(Saved data entries)

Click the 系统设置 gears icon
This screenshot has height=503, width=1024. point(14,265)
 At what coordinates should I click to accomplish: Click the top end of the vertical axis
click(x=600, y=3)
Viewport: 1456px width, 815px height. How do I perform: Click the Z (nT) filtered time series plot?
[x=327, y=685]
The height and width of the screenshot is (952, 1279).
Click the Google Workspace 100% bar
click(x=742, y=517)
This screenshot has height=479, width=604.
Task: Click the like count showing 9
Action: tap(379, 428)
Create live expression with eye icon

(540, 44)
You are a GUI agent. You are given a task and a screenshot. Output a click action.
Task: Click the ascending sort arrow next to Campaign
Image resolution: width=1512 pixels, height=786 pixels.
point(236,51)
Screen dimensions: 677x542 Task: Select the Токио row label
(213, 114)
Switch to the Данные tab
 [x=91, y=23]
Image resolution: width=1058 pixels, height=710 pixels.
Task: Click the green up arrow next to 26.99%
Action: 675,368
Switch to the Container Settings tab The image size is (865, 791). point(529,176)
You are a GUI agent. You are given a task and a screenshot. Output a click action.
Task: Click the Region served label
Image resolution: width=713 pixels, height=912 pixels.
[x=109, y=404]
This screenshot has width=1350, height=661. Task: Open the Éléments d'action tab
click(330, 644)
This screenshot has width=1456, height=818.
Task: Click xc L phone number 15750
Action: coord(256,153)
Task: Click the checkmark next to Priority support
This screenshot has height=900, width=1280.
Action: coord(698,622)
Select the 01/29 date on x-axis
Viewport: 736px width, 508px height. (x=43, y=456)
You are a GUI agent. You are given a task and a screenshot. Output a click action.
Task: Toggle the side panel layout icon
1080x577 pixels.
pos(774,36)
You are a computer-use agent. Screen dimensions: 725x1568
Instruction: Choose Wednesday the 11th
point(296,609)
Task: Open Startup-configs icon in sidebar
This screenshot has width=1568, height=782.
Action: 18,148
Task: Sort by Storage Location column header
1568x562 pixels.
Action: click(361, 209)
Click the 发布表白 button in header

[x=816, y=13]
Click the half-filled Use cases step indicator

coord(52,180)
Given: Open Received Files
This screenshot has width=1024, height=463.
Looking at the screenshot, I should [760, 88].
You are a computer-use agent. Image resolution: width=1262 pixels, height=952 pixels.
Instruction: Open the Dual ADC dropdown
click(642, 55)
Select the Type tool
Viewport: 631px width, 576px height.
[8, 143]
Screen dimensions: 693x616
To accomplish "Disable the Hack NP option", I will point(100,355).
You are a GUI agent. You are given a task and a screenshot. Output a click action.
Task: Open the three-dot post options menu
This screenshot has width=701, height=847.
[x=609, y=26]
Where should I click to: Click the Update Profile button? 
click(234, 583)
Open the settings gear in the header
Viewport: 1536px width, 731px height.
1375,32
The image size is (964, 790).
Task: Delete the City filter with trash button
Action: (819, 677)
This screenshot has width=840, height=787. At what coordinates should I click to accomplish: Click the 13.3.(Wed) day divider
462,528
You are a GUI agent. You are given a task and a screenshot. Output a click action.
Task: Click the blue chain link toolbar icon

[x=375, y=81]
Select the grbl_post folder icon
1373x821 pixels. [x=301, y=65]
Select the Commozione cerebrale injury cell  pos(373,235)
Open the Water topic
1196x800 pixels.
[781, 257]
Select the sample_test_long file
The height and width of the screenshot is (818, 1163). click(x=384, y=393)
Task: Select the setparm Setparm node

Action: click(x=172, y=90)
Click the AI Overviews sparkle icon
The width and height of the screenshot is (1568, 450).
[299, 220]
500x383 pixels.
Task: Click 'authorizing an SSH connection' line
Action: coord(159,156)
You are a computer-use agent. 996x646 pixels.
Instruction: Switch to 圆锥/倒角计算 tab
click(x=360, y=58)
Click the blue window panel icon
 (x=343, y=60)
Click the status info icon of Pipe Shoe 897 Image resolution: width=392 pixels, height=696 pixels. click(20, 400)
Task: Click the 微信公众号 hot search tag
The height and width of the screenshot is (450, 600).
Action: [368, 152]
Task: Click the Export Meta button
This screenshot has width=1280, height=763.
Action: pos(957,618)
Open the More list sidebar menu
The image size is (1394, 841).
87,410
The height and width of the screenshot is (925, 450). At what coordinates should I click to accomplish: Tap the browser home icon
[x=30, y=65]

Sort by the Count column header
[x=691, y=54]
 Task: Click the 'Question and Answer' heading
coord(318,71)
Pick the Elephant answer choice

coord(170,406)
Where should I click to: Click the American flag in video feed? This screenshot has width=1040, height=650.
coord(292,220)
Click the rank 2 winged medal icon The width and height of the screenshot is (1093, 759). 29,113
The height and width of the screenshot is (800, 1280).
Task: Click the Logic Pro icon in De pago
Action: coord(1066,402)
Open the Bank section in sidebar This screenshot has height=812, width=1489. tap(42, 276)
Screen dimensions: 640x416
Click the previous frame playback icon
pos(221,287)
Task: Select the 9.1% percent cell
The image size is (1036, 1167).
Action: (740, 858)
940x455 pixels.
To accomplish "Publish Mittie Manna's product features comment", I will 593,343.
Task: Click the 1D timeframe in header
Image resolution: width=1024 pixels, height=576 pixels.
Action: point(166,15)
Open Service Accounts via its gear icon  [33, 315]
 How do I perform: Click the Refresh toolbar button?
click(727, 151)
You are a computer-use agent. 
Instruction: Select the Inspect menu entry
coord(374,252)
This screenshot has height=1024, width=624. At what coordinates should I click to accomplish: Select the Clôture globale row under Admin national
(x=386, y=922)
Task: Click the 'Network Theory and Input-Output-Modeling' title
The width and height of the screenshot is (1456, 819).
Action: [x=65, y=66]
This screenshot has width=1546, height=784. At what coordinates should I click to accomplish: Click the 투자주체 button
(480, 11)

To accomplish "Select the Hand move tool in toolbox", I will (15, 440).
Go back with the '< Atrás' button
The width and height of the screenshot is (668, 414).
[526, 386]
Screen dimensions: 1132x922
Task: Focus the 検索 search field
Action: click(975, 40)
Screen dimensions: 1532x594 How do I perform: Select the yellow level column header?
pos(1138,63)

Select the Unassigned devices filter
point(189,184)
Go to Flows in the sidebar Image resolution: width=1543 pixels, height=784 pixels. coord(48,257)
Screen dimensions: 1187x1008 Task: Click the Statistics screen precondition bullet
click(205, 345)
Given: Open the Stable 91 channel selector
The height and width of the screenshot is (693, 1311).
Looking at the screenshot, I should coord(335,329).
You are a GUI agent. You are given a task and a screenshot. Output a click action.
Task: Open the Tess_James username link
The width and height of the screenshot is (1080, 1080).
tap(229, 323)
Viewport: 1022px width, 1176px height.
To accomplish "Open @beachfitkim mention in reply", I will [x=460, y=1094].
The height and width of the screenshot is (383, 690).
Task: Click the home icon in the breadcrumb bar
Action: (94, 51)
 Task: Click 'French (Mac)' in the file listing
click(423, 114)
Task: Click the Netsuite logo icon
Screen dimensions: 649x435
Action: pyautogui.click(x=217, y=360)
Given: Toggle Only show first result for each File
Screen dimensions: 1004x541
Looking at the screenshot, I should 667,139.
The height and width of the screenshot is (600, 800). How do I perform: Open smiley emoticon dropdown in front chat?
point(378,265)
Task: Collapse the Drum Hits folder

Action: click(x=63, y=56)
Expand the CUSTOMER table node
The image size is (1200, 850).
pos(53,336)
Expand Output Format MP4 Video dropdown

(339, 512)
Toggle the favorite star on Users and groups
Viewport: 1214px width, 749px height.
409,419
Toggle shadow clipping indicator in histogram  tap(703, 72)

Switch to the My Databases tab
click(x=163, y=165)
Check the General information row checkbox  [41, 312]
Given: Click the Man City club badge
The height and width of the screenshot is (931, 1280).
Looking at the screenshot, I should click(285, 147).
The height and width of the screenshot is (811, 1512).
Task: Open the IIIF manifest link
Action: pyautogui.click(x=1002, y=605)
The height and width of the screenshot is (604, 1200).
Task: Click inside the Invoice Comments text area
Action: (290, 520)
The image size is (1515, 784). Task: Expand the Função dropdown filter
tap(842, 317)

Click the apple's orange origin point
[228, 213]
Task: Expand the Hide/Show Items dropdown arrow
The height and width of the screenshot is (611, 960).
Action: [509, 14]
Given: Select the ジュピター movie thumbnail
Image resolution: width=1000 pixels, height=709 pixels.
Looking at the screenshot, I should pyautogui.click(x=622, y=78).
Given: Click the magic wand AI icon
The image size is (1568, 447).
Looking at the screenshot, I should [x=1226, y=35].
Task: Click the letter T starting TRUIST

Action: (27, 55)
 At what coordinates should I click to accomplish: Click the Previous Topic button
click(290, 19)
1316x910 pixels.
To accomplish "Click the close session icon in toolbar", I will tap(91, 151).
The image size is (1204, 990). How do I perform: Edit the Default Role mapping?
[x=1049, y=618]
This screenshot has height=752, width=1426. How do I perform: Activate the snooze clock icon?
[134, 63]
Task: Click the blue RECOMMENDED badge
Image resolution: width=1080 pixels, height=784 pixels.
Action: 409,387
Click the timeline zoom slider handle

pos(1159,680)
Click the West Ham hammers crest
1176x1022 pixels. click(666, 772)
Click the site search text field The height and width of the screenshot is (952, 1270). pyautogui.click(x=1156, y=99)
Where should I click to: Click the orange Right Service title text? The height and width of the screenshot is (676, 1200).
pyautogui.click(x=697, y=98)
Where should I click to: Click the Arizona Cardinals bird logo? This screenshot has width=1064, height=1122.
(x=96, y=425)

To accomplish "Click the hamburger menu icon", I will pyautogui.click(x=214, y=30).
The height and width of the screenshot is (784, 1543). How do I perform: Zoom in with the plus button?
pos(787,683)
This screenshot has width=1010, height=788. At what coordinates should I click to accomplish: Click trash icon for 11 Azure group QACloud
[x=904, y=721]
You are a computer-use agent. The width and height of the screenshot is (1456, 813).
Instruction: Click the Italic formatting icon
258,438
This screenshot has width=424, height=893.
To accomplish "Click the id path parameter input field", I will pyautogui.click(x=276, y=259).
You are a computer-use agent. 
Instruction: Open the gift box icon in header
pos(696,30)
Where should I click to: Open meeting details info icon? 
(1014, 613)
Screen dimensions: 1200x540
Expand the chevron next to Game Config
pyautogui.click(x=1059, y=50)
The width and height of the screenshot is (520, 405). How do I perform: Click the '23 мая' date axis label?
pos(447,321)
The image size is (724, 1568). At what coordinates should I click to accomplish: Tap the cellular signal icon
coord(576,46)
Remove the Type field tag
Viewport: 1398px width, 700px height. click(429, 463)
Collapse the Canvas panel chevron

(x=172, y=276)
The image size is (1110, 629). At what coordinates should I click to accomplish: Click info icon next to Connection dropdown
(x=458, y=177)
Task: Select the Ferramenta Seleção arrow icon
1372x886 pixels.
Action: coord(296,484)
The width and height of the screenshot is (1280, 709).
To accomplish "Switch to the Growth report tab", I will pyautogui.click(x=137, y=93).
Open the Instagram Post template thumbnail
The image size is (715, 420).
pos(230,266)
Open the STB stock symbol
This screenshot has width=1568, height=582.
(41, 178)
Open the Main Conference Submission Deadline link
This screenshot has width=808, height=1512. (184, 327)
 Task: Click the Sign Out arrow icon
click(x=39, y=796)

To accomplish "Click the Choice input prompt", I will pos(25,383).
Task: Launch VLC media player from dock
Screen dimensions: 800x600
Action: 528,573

◆ Assigned task:
Would you copy, unchanged, the stretch of the records above that begins at the line containing "Instruction: Choose Wednesday the 11th" and ends at the line containing "Given: Open Received Files", and only that?

◆ Response area:
Instruction: Choose Wednesday the 11th
point(296,609)
Task: Open Startup-configs icon in sidebar
This screenshot has width=1568, height=782.
Action: 18,148
Task: Sort by Storage Location column header
1568x562 pixels.
Action: click(361, 209)
Click the 发布表白 button in header

[x=816, y=13]
Click the half-filled Use cases step indicator

coord(52,180)
Given: Open Received Files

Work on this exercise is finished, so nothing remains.